┌─ Dataset content
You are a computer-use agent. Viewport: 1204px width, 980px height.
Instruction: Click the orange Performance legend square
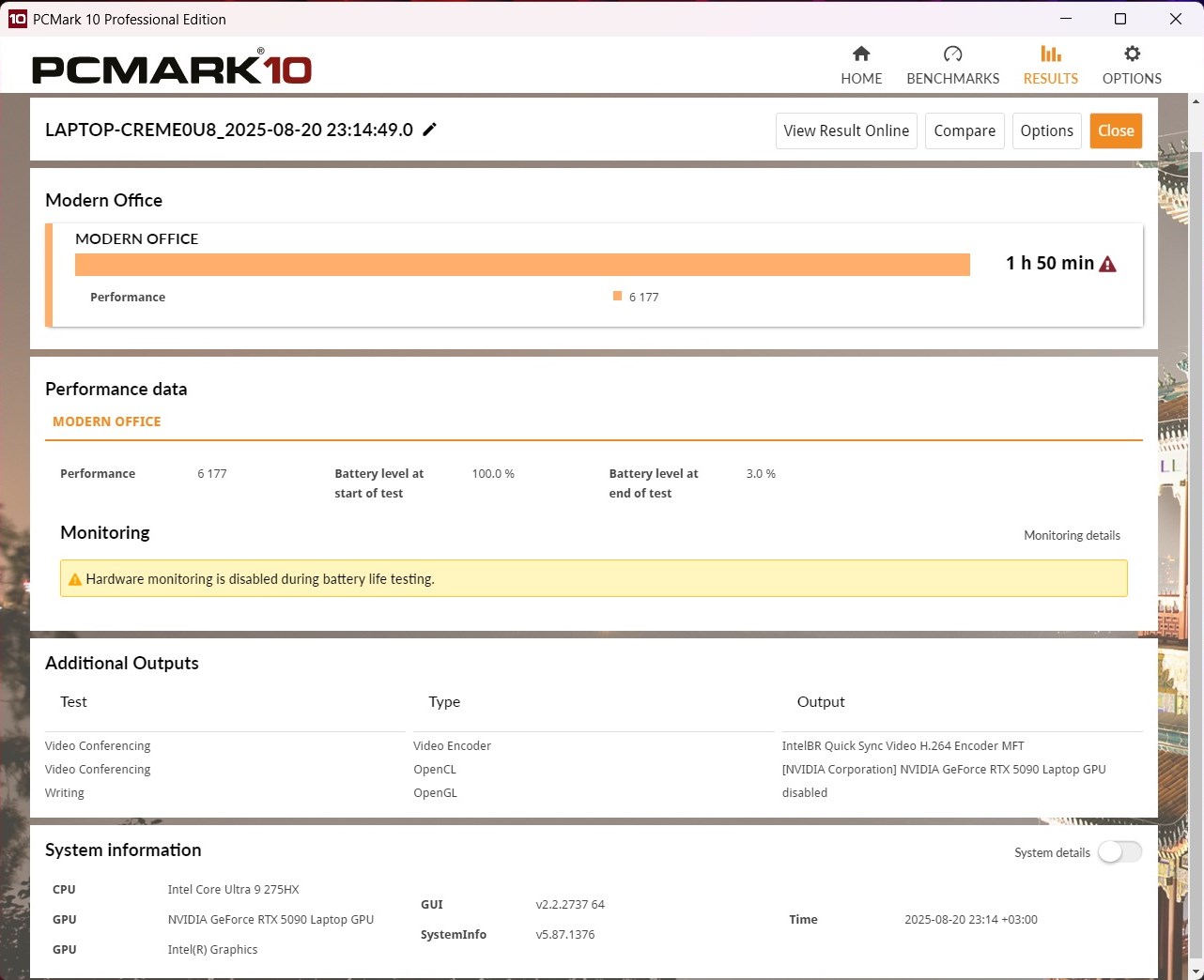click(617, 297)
└─
┌─ Dataset content
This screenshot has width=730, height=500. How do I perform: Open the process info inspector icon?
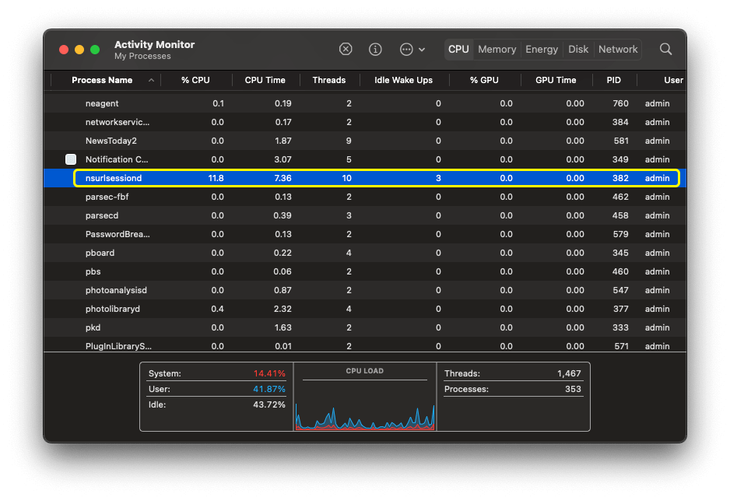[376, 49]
└─
┌─ Dataset content
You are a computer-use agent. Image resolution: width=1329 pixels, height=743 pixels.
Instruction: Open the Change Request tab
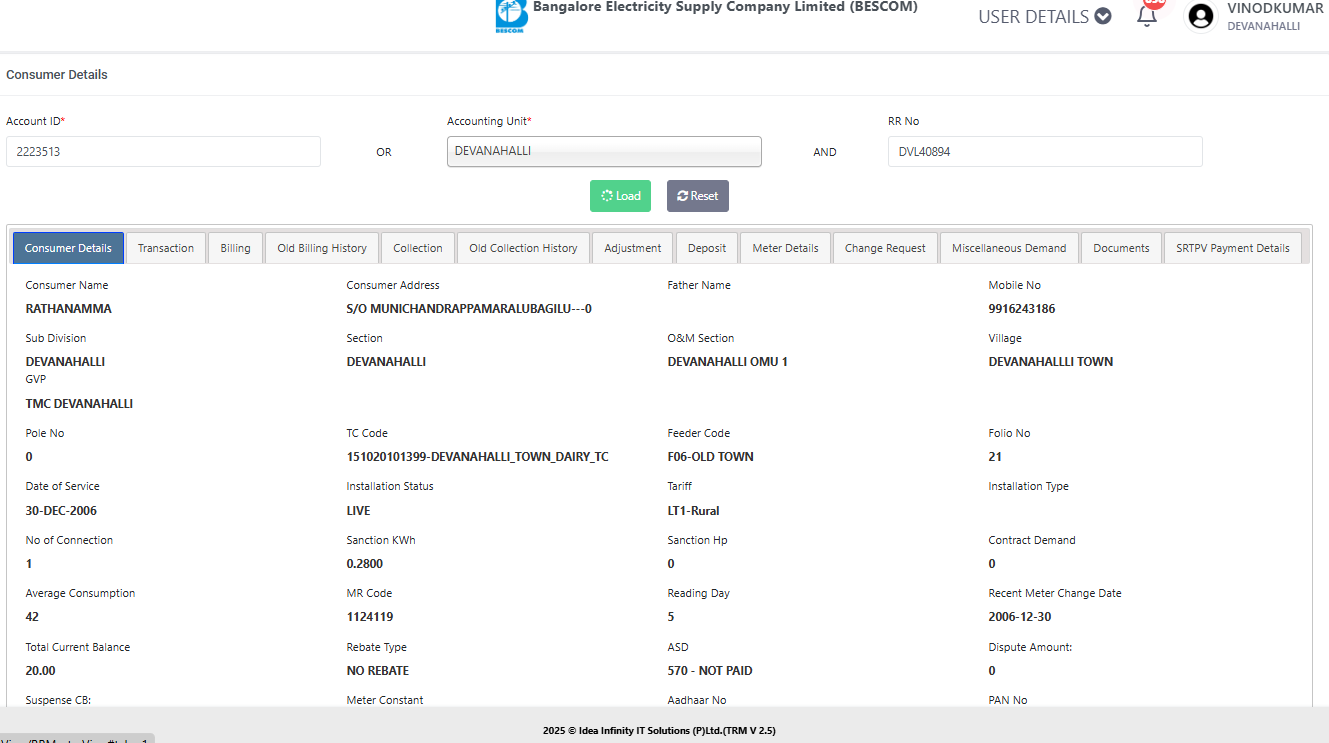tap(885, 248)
└─
**Your assignment:**
If a line in the material contains the word "computer", copy that line.

**Response area:**
You are a computer-use agent. Viewport: 1204px width, 980px height.
You are a computer-use agent. Image resolution: width=1329 pixels, height=743 pixels.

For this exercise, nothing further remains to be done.